Not being able to follow everything in class is actually not such a bad thing - it is often unavoidable when learning serious math. But to really gain something from a class were you didn't follow everything, or just barely did so, it is essential to go over the material again and make sure that you eventually understand it. There will be no written assignment this week - your assignment is to go over Monday's class and to really understand all the details and ideas. If you have questions, feel free to ask me.

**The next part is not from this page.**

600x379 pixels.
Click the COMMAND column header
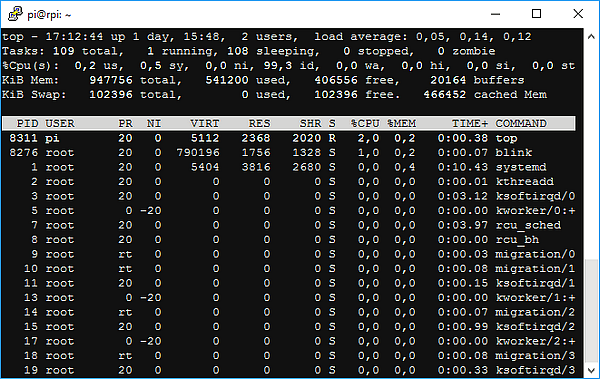pyautogui.click(x=521, y=123)

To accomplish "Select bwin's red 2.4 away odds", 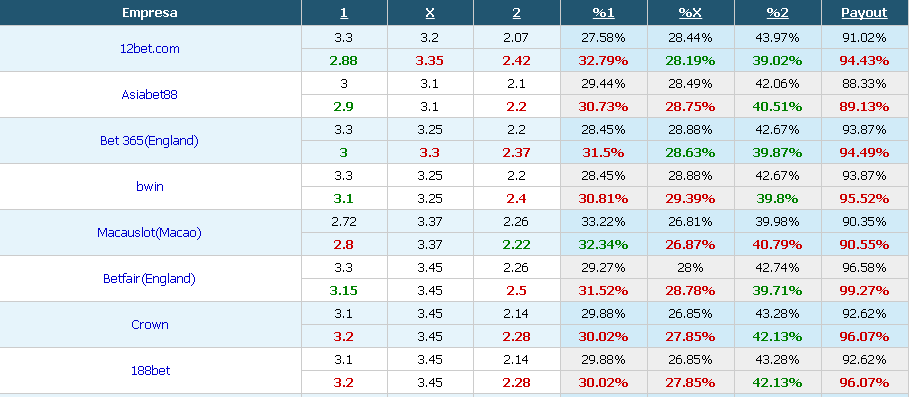I will (x=516, y=198).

To help you out a bit, let me try to have another short attempt at explaining the crux of the proof, which is the lemma saying that if $g=c+\sum a_ix_i$ and $\alpha=\sum a_i^2$ is 'small enough', then $||g-\sign(g)||_2^2\geq \alpha(1+o_\alpha(1))$. First, if $c$ is close to zero this is easy - but you should verify that you know why. If $c$ is closer to, say, $1$ than it is to zero, the point is that $g$ will almost always be positive (but it can also be negative sometimes, even if $\sum a_i^2$ is small - can you see why?). That's why the variance of $g$ will be very close to the variance of $|g|$, which is good because
(a) we know the variance of $g$ - it equals $\alpha$, and
(b) The term $||g-\sign(g)||_2^2$ can be bounded from below by the variance of $|g|$.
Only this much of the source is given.